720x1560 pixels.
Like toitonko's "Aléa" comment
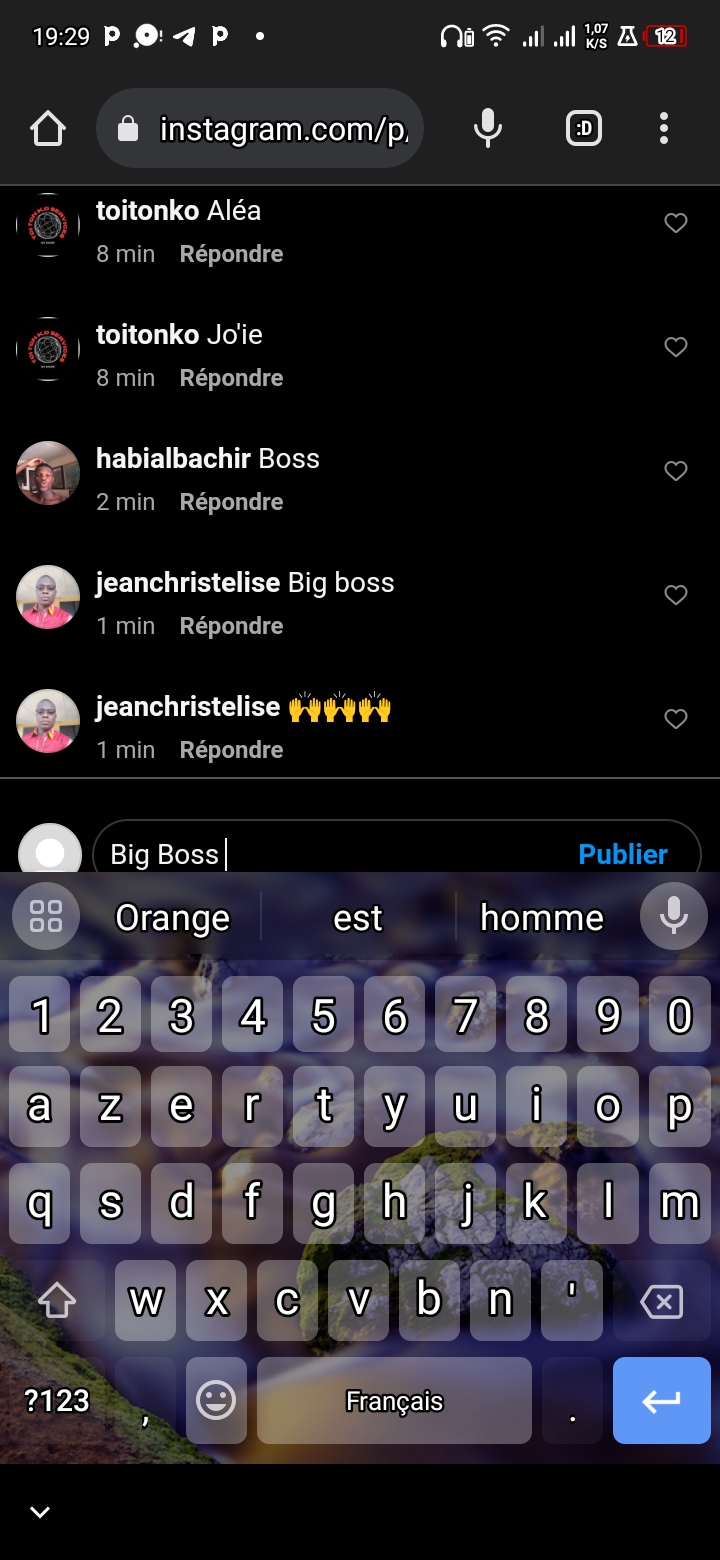click(676, 223)
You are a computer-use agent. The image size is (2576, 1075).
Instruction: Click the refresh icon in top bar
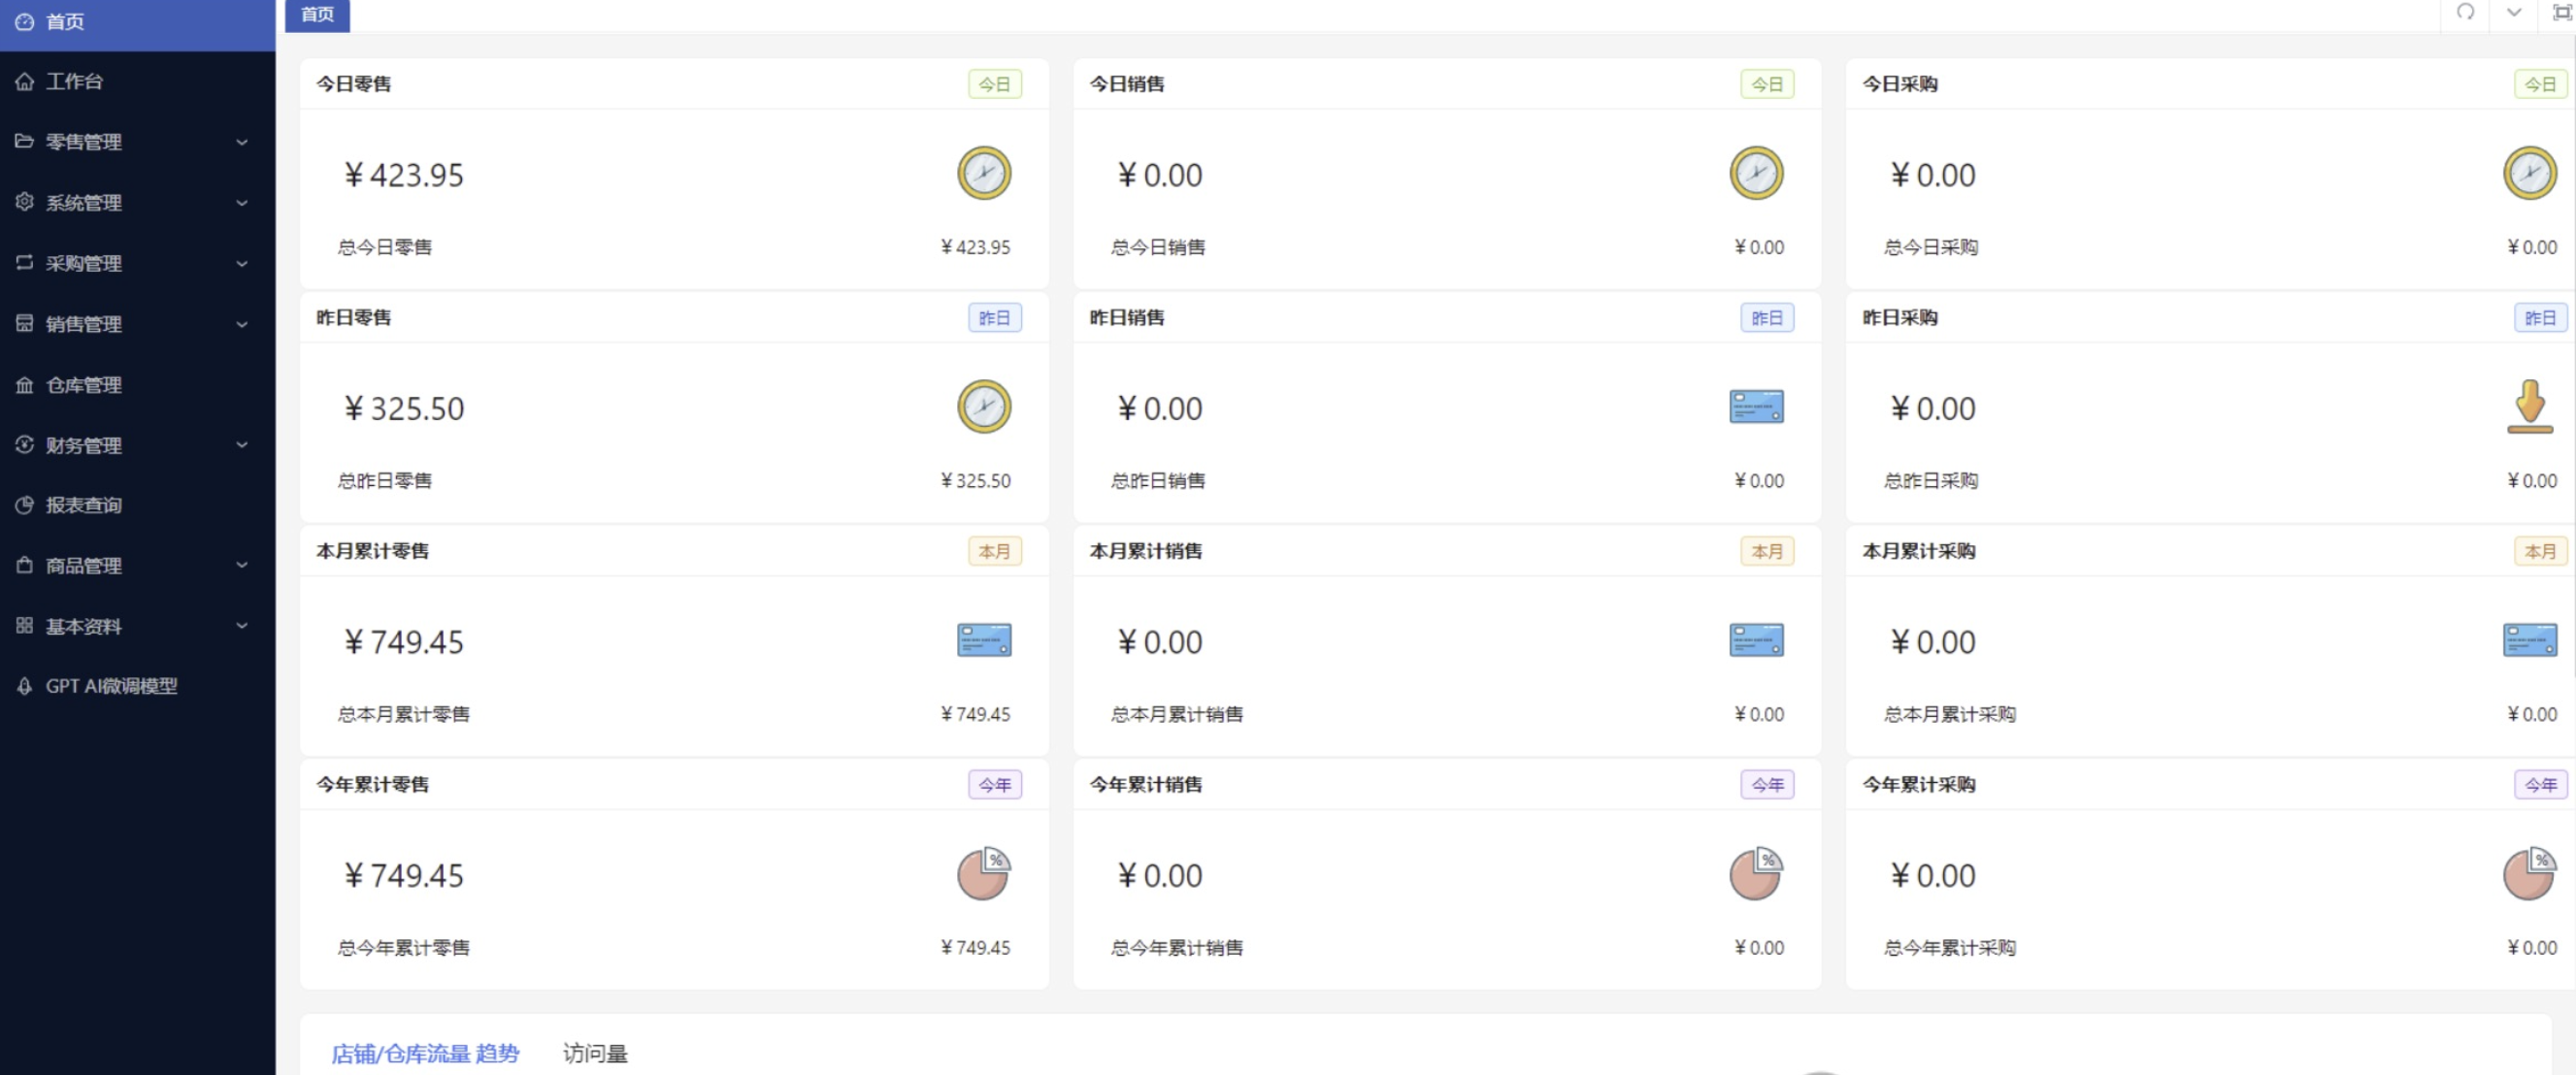click(x=2465, y=12)
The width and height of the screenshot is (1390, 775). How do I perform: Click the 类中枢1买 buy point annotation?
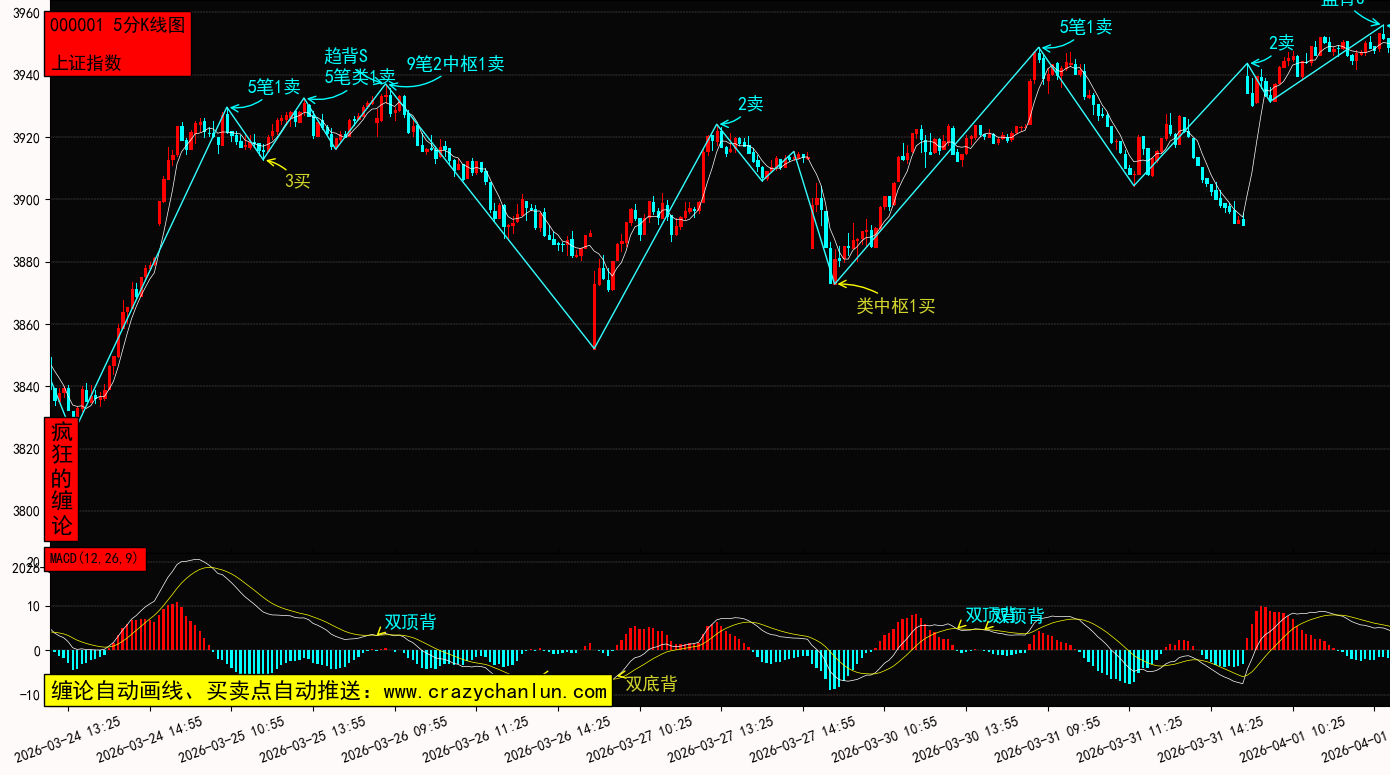[896, 306]
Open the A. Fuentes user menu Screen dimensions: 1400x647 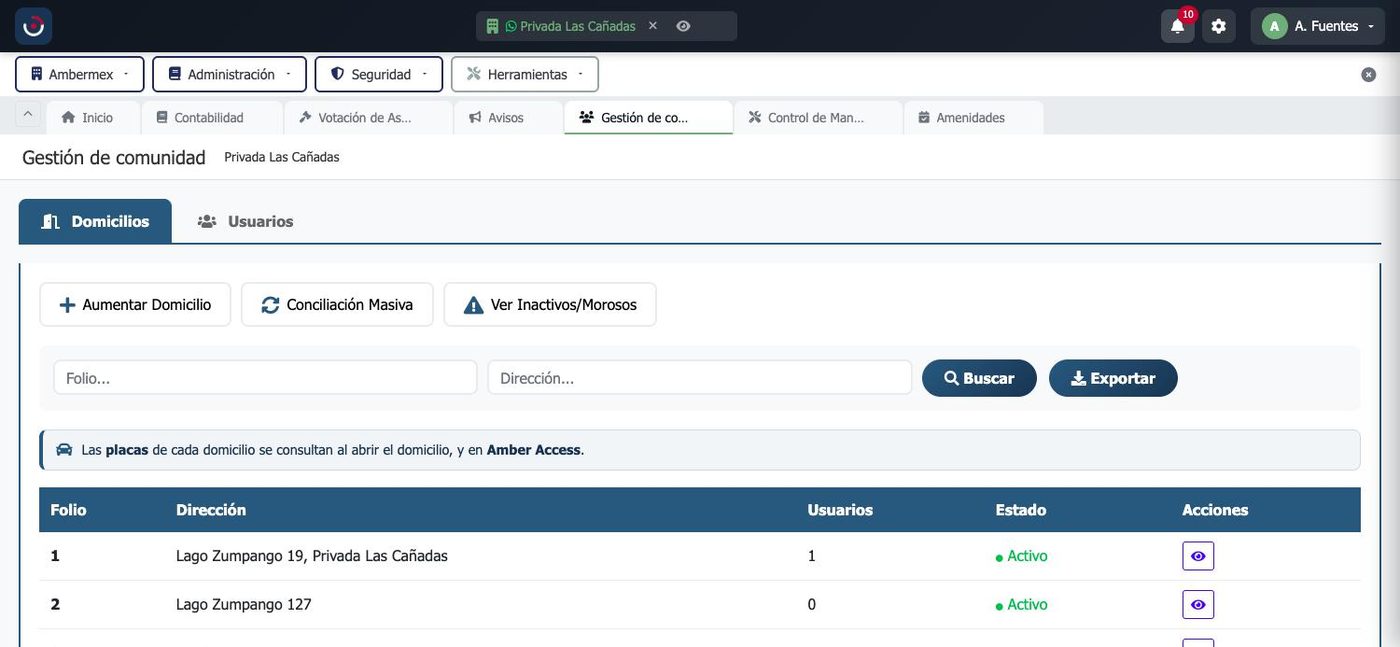pyautogui.click(x=1318, y=26)
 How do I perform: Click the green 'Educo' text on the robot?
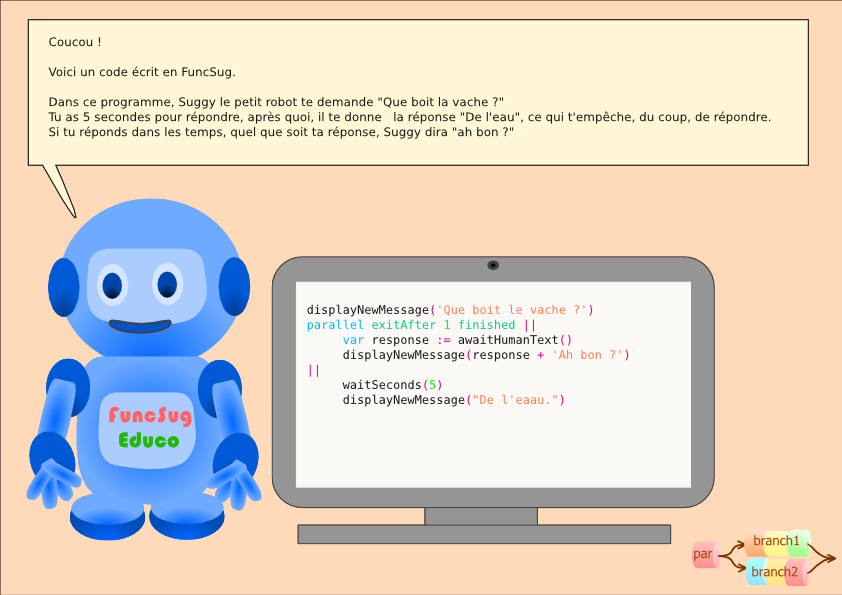click(147, 440)
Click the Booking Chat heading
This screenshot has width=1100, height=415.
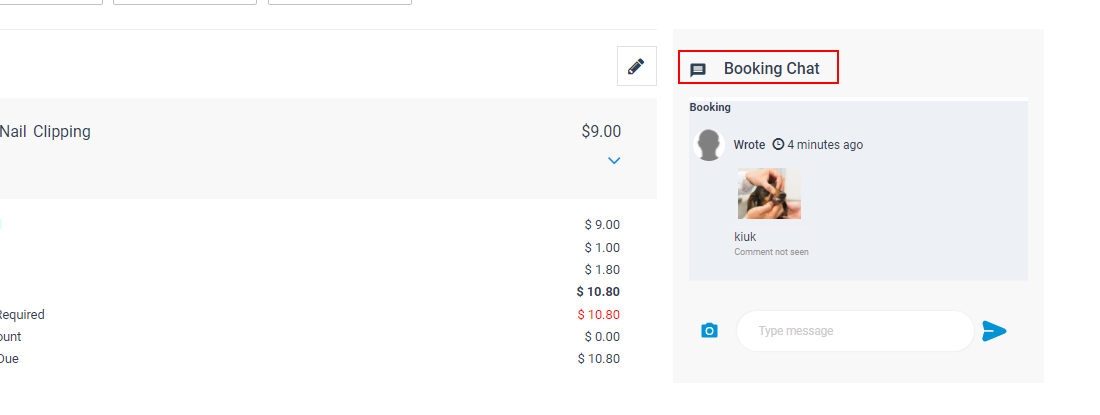pyautogui.click(x=772, y=69)
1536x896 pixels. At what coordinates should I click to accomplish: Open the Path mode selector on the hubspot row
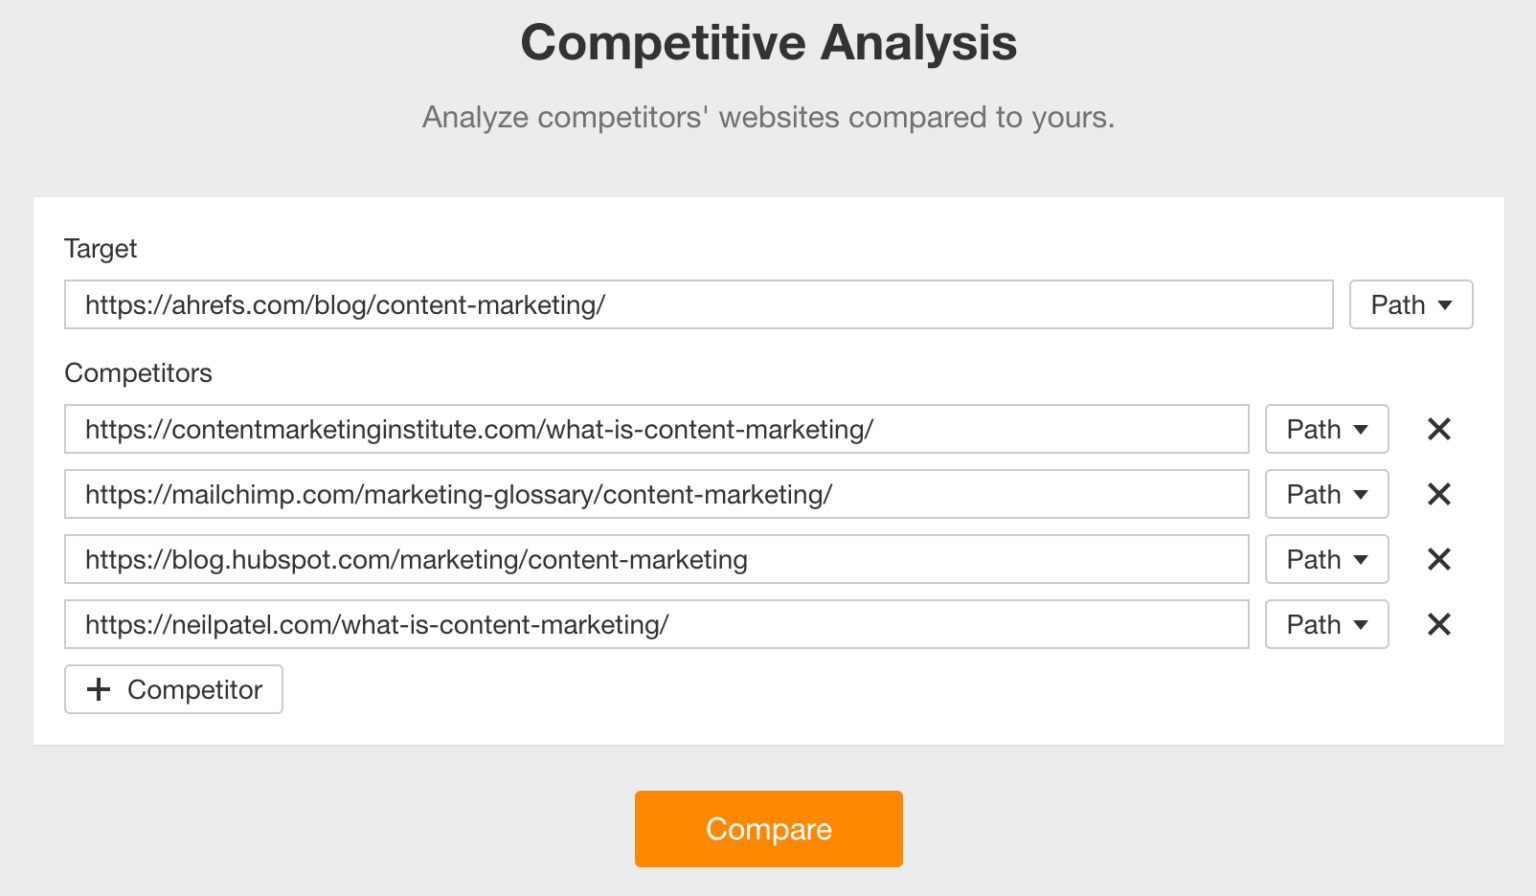1327,559
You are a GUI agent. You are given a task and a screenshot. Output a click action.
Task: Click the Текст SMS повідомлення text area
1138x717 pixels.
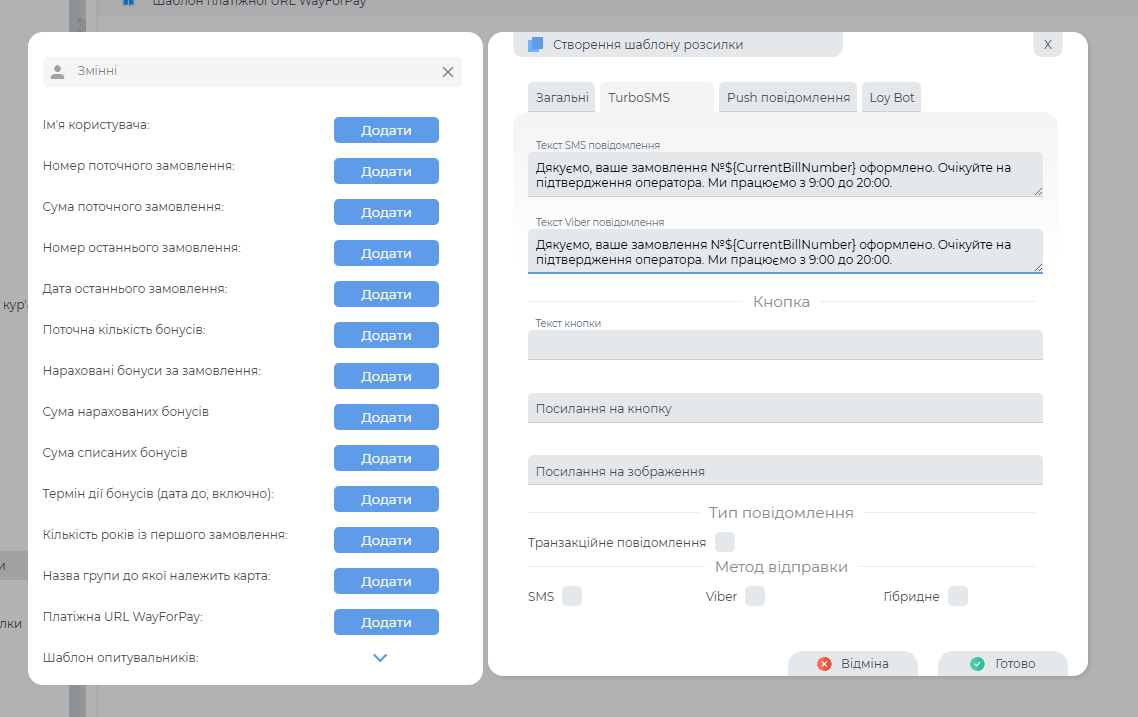(784, 175)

**Work to be completed**
Wherever the string "agent" appears in the listing above, show the whole line.

**Solution to this task**
You are a computer-use agent. The image size is (2576, 1075).
You are a GUI agent. You are given a task and a screenshot. Output a click action.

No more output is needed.